Zhejiang University has 40,000 students and provides 2,500 courses. Now given the registered course list of each student, you are supposed to output the student name lists of all the courses.

Input Specification:

Each input file contains one test case. For each case, the first line contains 2 numbers: N (≤40,000), the total number of students, and K (≤2,500), the total number of courses. Then N lines follow, each contains a student's name (3 capital English letters plus a one-digit number), a positive number C (≤20) which is the number of courses that this student has registered, and then followed by C course numbers. For the sake of simplicity, the courses are numbered from 1 to K.

Output Specification:

For each test case, print the student name lists of all the courses in increasing order of the course numbers. For each course, first print in one line the course number and the number of registered students, separated by a space. Then output the students' names in alphabetical order.
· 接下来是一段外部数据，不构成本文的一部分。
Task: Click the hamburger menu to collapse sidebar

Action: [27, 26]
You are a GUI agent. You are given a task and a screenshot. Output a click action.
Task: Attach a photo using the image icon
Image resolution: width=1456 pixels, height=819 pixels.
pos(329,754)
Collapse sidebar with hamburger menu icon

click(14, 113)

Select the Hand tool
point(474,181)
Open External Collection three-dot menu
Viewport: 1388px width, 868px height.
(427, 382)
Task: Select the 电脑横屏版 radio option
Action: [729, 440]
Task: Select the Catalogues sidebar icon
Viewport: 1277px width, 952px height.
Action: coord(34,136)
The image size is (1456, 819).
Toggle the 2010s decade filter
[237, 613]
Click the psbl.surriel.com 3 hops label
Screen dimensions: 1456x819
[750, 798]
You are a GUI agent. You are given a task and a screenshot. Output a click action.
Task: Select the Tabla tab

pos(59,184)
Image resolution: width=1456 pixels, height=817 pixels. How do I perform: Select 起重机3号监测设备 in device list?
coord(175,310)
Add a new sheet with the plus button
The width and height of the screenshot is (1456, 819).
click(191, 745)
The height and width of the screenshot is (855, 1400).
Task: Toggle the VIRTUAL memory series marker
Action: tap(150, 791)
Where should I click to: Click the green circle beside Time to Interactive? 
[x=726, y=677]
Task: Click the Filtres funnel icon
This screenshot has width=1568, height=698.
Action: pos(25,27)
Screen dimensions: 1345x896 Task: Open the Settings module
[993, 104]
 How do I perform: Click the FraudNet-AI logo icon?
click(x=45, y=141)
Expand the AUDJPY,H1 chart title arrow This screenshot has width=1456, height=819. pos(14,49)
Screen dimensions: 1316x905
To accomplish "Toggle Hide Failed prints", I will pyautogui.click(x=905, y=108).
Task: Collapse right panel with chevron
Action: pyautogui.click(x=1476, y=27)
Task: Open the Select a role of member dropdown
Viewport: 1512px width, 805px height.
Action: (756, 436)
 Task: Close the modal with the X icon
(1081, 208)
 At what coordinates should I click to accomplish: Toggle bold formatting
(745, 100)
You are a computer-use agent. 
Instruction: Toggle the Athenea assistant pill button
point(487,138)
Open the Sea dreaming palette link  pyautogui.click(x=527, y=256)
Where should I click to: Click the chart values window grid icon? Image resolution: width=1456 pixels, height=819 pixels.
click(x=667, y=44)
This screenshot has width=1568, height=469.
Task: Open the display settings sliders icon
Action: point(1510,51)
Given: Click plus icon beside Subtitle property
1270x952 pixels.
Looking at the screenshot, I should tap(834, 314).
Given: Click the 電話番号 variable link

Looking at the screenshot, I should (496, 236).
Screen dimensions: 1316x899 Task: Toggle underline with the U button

Each name occupies a line.

Sample Input:

10 5
ZOE1 2 4 5
ANN0 3 5 2 1
BOB5 5 3 4 2 1 5
JOE4 1 2
JAY9 4 1 2 5 4
FRA8 3 4 2 5
DON2 2 4 5
AMY7 1 5
KAT3 3 5 4 2
LOR6 4 2 4 1 5

Sample Output:

1 4
ANN0
BOB5
JAY9
LOR6
2 7
ANN0
BOB5
FRA8
JAY9
JOE4
KAT3
LOR6
3 1
BOB5
4 7
BOB5
DON2
FRA8
JAY9
KAT3
LOR6
ZOE1
5 9
AMY7
ANN0
BOB5
DON2
FRA8
JAY9
KAT3
LOR6
ZOE1

经验总结：

这一题，和PAT 甲级 1039 Course List for Student 很像，核心问题都是对于名字的处理，如果使用cin和cout，最后一个测试点就会超时，对于名字的处理当然是将其转换成一个整数，在输出时再将其逆向转换为字符串就行了，问题不大(๑•̀ㅂ•́)و✧~~

AC代码

#include <cstdio>
#include <cstring>
#include <algorithm>
#include <string>
#include <iostream>
#include <vector>
using namespace std;
int convert(char a[])
{
  int ans=0;
  for(int i=0;i<3;++i)
    ans=ans*26+a[i]-'A';
  ans=ans*10+a[3]-'0';
  return ans;
}
void reconvert(int x,char a[])
{
  a[4]='\0';
  a[3]=x%10+'0';
  x/=10;
  for(int i=2;i>=0;--i)
  {
    a[i]=x%26+'A';
    x/=26;
  }
}
int main()
{
  int n,m,a,b,k;
  scanf("%d %d",&n,&k);
  vector<vector<int> > ans;
  char str[7];
  ans.resize(k+1);
  for(int i=0;i<n;++i)
  {
    scanf("%s",str);
    int temp=convert(str);
    scanf("%d",&m);
    for(int j=0;j<m;++j)
    {
      scanf("%d",&a);
      ans[a].push_back(temp);
    }
  }
  for(int i=1;i<=k;++i)
  {
    printf("%d %d\n",i,ans[i].size());
    sort(ans[i].begin(),ans[i].end());
    for(int j=0;j<ans[i].size();++j)
    {
      reconvert(ans[i][j],str);
      printf("%s\n",str);
    }
  }
  return 0;
}